Target position records
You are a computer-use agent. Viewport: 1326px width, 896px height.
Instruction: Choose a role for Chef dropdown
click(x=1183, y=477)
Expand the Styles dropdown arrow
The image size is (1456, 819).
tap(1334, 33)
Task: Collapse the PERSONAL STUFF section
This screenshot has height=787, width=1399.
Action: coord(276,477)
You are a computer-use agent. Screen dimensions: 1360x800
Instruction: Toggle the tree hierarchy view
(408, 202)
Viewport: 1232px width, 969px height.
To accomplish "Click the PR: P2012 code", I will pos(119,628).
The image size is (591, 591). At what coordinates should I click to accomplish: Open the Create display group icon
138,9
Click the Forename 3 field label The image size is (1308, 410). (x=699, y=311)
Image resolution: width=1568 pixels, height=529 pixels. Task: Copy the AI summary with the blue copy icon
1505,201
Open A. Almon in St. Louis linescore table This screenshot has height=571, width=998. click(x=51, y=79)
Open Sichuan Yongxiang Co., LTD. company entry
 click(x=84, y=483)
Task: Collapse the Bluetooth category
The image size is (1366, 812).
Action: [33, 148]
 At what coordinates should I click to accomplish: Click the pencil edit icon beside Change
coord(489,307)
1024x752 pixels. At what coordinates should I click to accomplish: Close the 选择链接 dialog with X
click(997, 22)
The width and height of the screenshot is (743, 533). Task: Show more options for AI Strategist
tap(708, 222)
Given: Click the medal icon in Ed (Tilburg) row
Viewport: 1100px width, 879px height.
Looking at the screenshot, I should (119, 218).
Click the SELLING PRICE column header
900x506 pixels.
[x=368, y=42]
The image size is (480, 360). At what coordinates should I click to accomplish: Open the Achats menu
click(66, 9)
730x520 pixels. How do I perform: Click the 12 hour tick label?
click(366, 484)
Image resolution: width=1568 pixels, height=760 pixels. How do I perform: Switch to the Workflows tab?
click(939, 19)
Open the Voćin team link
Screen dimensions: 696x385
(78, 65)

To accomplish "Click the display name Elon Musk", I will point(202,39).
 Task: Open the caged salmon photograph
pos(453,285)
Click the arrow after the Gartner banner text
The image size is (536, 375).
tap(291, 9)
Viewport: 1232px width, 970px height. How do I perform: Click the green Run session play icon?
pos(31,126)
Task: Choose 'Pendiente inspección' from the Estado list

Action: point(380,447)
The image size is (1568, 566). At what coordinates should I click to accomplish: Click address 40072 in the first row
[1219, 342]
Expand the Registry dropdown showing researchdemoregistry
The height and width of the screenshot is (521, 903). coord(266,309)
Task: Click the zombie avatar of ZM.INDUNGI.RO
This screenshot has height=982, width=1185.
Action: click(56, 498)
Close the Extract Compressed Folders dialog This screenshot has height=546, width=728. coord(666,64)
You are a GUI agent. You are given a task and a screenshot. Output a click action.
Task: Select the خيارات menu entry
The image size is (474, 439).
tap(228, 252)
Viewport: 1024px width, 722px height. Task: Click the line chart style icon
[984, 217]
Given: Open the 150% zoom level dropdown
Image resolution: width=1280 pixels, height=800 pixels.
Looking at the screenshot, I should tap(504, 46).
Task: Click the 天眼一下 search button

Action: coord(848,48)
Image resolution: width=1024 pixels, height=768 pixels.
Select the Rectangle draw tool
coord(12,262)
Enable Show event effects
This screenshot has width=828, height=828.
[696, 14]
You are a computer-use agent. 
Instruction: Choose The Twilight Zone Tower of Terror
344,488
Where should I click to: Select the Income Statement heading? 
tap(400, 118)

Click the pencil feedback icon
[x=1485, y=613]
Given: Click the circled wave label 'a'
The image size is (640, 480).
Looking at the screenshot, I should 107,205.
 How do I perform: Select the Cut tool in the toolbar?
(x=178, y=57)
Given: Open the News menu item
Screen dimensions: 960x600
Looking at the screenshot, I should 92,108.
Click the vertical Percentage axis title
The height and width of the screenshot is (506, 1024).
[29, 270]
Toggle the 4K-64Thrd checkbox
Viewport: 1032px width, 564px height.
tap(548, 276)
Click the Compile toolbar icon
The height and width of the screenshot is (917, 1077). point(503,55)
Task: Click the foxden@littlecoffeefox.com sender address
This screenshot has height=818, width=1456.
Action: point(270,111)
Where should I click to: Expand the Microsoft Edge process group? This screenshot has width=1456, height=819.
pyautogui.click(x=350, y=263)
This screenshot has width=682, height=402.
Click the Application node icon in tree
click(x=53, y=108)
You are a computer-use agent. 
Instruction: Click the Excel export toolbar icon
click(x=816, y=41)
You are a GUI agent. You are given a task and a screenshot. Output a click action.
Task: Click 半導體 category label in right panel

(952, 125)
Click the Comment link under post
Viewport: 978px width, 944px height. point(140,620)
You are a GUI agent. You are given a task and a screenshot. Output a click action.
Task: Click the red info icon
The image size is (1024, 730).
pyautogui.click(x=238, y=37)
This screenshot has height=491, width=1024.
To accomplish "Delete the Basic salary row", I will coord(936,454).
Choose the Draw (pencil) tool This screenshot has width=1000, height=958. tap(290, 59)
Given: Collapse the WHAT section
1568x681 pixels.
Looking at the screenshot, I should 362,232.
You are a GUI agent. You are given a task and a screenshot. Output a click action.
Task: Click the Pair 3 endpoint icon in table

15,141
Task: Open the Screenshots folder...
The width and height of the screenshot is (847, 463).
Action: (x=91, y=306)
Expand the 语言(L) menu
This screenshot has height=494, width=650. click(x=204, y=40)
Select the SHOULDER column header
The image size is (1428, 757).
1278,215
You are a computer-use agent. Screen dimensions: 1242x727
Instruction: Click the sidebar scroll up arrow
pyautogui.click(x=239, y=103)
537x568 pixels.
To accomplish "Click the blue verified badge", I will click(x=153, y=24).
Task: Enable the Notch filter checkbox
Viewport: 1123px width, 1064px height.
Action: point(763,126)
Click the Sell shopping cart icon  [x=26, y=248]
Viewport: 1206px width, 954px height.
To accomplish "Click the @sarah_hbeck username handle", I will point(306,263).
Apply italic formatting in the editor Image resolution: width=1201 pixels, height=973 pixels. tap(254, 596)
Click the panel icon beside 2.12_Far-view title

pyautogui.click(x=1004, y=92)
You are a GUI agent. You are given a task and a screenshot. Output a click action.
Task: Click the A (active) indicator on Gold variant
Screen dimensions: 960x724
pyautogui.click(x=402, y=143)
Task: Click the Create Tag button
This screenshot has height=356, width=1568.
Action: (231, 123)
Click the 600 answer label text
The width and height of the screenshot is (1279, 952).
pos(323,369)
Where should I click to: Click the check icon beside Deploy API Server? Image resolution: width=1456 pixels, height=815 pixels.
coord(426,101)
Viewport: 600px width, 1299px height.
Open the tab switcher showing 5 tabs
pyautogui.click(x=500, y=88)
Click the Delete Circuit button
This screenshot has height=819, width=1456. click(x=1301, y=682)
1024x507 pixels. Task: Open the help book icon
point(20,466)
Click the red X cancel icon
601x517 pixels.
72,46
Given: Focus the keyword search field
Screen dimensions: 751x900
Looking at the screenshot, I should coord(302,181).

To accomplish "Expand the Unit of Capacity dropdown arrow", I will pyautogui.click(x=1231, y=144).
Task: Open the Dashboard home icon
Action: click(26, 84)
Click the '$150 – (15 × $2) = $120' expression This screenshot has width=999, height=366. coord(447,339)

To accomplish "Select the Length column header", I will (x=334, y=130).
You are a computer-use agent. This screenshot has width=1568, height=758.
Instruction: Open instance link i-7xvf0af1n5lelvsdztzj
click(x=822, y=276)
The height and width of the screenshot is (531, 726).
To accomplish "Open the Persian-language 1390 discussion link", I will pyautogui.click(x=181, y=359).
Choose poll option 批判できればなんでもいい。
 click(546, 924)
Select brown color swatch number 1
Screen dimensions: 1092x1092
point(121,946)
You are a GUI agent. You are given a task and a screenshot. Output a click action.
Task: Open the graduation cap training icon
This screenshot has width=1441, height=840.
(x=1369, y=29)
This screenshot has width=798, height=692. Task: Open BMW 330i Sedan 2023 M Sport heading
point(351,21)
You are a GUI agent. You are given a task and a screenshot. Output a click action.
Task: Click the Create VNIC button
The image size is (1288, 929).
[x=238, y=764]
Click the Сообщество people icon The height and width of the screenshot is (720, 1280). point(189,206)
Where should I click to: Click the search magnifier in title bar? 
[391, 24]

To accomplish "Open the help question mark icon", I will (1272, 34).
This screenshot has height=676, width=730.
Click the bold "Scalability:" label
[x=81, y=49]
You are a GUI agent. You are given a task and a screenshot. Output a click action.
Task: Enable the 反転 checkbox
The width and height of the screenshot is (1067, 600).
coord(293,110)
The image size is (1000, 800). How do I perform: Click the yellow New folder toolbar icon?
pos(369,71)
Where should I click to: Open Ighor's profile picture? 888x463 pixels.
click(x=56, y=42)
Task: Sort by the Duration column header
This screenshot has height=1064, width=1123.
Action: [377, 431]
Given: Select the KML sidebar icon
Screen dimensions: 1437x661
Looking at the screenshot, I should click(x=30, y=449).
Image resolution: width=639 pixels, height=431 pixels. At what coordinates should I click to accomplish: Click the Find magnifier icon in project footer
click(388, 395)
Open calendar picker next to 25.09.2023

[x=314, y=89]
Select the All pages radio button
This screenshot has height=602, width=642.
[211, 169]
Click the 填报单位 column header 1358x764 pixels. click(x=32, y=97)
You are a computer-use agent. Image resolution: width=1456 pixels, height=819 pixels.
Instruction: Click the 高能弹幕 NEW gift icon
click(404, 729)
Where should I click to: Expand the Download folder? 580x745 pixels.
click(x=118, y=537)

* _OBJECTIVE_: Reproduce verbatim the entries from the line with "I will point(202,39)." to the line with "tap(291, 9)".

* _EXERCISE ANSWER_:
To accomplish "Click the display name Elon Musk", I will point(202,39).
 Task: Open the caged salmon photograph
pos(453,285)
Click the arrow after the Gartner banner text
The image size is (536, 375).
tap(291, 9)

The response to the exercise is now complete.